Small Buildings, Big Loss
I was recently led by the ever useful AIA Guide to New York City to a quiet block of E. 82nd Street between First and Second. I wanted to see Nos. 306 and 306A, a teeny tiny brick row house and an even smaller row house situated just behind it, down an alley. "Early residents at a smaller scale," the guide mused. The accompanying picture (below) made the buildings look positively quaint.
When I got there, though, both structures, built in 1855, were gone, leveled. They're weren't landmarked or protected in any way. In their place is this handiwork of hideousness, pictured above. It's still under construction. No chance of it getting into future editions of the AIA.
3 comments:
Thankfully the two buildings next to it are still happily standing. In turn, the ugly building in question is not out of scale with it's neighbors. So yes while it is quite bland in contrast, it isn't 12 stories tall.

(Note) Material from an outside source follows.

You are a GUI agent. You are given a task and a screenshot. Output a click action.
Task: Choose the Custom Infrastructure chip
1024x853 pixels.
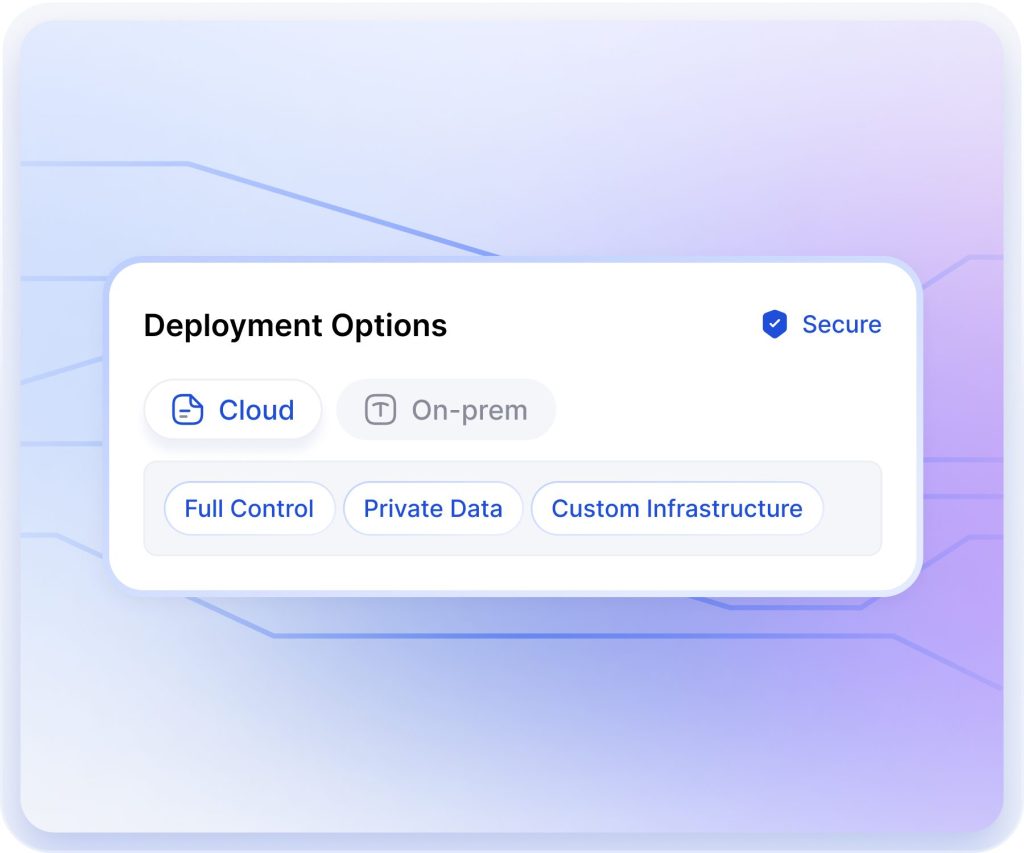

If it just had a bit more ornamentation, it could even pass off as a poor excuse for Art Deco. Throw a clock on it or something.
I lived on First/82nd from 95-05, and only sort-of remember the front building--certainly not the back one. But it looks as if they were still standing as of 2000, the year my AIA edition was printed.
I lived on the block for seven long months in 2005-2006, and the buildings were there when I arrived and demolished when I left. I think they got knocked down in early spring 2006. I noticed them immediately and liked them even though they were really dilapidated, and in my NYC naivety I thought they were going to fix them up.